===== DATA FOR PROCESSING
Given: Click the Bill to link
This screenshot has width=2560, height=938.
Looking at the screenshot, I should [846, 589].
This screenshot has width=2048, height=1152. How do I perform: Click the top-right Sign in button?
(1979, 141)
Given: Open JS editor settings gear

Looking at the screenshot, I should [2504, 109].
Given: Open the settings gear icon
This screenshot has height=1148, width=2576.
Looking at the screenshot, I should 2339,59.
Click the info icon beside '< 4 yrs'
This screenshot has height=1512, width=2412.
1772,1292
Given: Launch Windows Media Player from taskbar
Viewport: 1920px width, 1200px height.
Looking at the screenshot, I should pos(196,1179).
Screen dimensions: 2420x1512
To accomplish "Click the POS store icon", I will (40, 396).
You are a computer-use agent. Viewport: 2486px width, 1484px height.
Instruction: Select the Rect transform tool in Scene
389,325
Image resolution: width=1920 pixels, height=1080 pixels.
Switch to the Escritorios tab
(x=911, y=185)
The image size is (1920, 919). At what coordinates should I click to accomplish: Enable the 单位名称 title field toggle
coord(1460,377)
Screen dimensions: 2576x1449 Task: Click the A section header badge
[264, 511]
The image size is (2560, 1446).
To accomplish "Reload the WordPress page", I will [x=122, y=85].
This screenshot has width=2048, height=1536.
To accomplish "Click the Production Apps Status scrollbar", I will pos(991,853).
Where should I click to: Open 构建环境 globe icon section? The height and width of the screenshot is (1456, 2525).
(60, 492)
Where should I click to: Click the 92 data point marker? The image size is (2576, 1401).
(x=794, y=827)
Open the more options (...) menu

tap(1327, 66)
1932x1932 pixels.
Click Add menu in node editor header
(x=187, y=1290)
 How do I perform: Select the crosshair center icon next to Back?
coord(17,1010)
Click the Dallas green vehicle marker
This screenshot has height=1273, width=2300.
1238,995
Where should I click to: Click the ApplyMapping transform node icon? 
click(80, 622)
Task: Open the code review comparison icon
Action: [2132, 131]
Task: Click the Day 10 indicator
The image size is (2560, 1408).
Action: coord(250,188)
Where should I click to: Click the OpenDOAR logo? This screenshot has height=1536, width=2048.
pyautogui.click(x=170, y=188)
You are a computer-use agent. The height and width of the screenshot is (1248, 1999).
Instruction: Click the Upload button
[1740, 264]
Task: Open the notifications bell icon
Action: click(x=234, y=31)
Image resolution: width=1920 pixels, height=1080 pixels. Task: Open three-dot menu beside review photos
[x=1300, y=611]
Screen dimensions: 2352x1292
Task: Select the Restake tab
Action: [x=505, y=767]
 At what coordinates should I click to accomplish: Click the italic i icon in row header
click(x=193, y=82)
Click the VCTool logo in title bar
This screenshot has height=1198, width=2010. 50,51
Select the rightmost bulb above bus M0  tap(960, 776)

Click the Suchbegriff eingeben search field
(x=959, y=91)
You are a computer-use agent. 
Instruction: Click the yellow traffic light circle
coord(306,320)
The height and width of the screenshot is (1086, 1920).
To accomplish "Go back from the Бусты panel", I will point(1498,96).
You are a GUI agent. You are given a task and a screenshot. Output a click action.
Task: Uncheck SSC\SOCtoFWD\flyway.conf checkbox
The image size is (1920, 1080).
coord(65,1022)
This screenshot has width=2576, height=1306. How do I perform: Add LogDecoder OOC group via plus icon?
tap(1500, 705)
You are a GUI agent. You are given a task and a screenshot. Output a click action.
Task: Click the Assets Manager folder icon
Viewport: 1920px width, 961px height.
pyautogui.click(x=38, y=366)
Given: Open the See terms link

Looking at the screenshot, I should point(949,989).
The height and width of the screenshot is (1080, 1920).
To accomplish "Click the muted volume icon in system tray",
==========
■ YOUR ASSIGNMENT:
All lines of the records above that contain the word "will" are to be copied out.

■ SOLVED EXERCISE:
To accomplish "Click the POS store icon", I will (40, 396).
To accomplish "Reload the WordPress page", I will [x=122, y=85].
To accomplish "Click the Production Apps Status scrollbar", I will pos(991,853).
To accomplish "Go back from the Бусты panel", I will point(1498,96).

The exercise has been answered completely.